16.Maalesef deprem felaketinde de; katkı sunmayanlar, yalan söyleyenler, algı oluşturanlar, ihmali olanlar, suçlular da aynı şeyi yapıyorlar, yani sadece suçluyorlar!

17.Özlemimdir; "kalkınmış insan", "kalkınmış toplum", "kalkınmış devlet" ve buna herkes katkı sunabilir, sunmalıdır da!

18.İnsan öncelikle kendisini, kendi varlığına katkıda bulunan şeyleri sever.

19.Din sadece akıl ve zihin ile anlaşılmaz. Onun anlaşılmasında kalbin de büyük katkısı ve payı vardır (İhya).

20.Sivas'ta iki üniversite bulunmaktadır; Cumhuriyet Üniversitesi ile Bilim ve Teknoloji Üniversitesi. Özellikle saha çalışmaları ile ülkeye ve Sivas'a katkı sunmaları beklenir.

21.Maddi ve manevi kalkınmayı tamamladığımızda, emperyalistlerin, ABD'nin, Batı'nın bu tür oyunları artık işlemeyecek, terör örgütleri de kalmayacak herkes aklıselim dairesinde işiyle uğraşacak kalkınma ve refaha katkı sağlayacaktır.

22.AB’nin oyalayıcı tutumunun ülkenin kalkınmasına olumlu ve tetikleyici katkısı olmasını dilerim.

23."Mülteci istemiyoruz!" diye bağıran bu konuda Akdeniz'i mezarlık haline sokan AB ülkelerinin de katkı sunmaları beklenir!

24.Ülkeye hiç bir katkısı olmayacağı çok açık olan insanları, sürekli gündemde tutan ve alternatif gibi sunan güçlere, "her halde dalga geçiyorlar" diyerek kızıyorum! Ama bu dayatmaya inanan kitleyi görünce de üzülüyorum!

25.40 yıldır devam eden terörün bitirilmesinde önemli katkısı olan İHA SİHA"lar ile JÖH ve PÖH'ün bağlı olduğu kurumların hedef seçilmesi manidardır!

26.Altılı muhalefetin yapmak istediği, 2018 de yaptığının aynısı! Yani plan ve proje vb ile yarışarak değil de, rakibine kaybettirerek kazanmak derdinde! Bu tavır doğru değil! Ülkeye ve topluma bir katkısı olmaz! Doğrusu aday, proje, programla, yapacaklarınla yarışmaktır!

27.Hazırlık (proje) olmayınca kimin aday olduğu da çok önemli değil, çünkü önce sağlam temel lazım. Kaldı ki, kazansalar dahi, korkarım sadece sermayeden yiyecekler, ülkeyi kalkındıracak refaha götürecek katkı sunacak çabaları görülmeyecek!
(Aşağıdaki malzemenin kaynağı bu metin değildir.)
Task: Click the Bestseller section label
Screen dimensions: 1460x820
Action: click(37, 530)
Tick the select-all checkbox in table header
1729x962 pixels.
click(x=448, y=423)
Aynı bazı belediyeleri gibi!

28.Muhalefet proje üretemiyor, çoğu zaman toplumun değerleriyle çatışıyor, kalkınmaya katkı sağlayacak ciddi bir çıkışları olmuyor, vizyon yok. Böyle giderse belki iflas! hatta konkordato! Olabilir!

29.Kendi çabası, gayreti, vizyonu, liyakati ile değil de, rakibinin bir şekilde devreden çıkması ile ipi göğüsleyen, yarışı başarılı bir şekilde kazanmış sayılmaz, kazansa dahi kalkınmaya bir katkısı olmaz. İnanarak, proje üretmek, çalışmak, yorulmak gerek.

30.Sürekli algı oluşturmak ve bunun gerçek olmadığı ilgililerce ispatlanınca, yeni algılarla bunu sürekli tekrarlamak, siyaset yapmak değildir, doğru da değildir! Bezdiricidir! Algıların kimsenin refah artışına da bir katkısı yoktur!

31.Dün aynı kapı aparatı için üç ayrı satıcının verdiği fiyatlar; 75 tl, 30 tl ve 150 tl. Bu kadar fark olmaz, fiyatlarda keyfilik devam ediyor! Piyasa istikrarı için satıcılar da katkı sunmalı! Kimse kendi ayağına sıkmamalı!

32.Piyasanın istikrara kavuşmasına katkısı olan ticaret erbabına ödül, plaket ve yatırım, vergi ve işlemlerinde kolaylıklar getirilerek vb şekillerde teşvik edilmesi piyasayı düzeltici ve istikrarı sağlayıcı etkiler sağlayacaktır.

33.Ülkeye pek çok eser kazandıran ilmi siyaset dehası Sultan Abdülhamid'i kim sevmez? Biz üretenleri, ülkeye katkı sunanları severiz.

2022:
34.İlk milli firkateyn suya indi. Katkısı olan herkesten Allah razı olsun. Bu güne kadar niçin üretilmedi? Oysa ürettikçe kalkınırız.

35.Ülke kalkınırsa, bu gün gündem olan ve topluma katkı sağlamayan pek çok konu (slogan, dizi, film, parti, STK, vb) kendiliğinden ortadan kalkacaktır. O halde geliniz gayretimiz, maddi ve manevi alanda kalkınmayı tamamlamak yönünde olsun.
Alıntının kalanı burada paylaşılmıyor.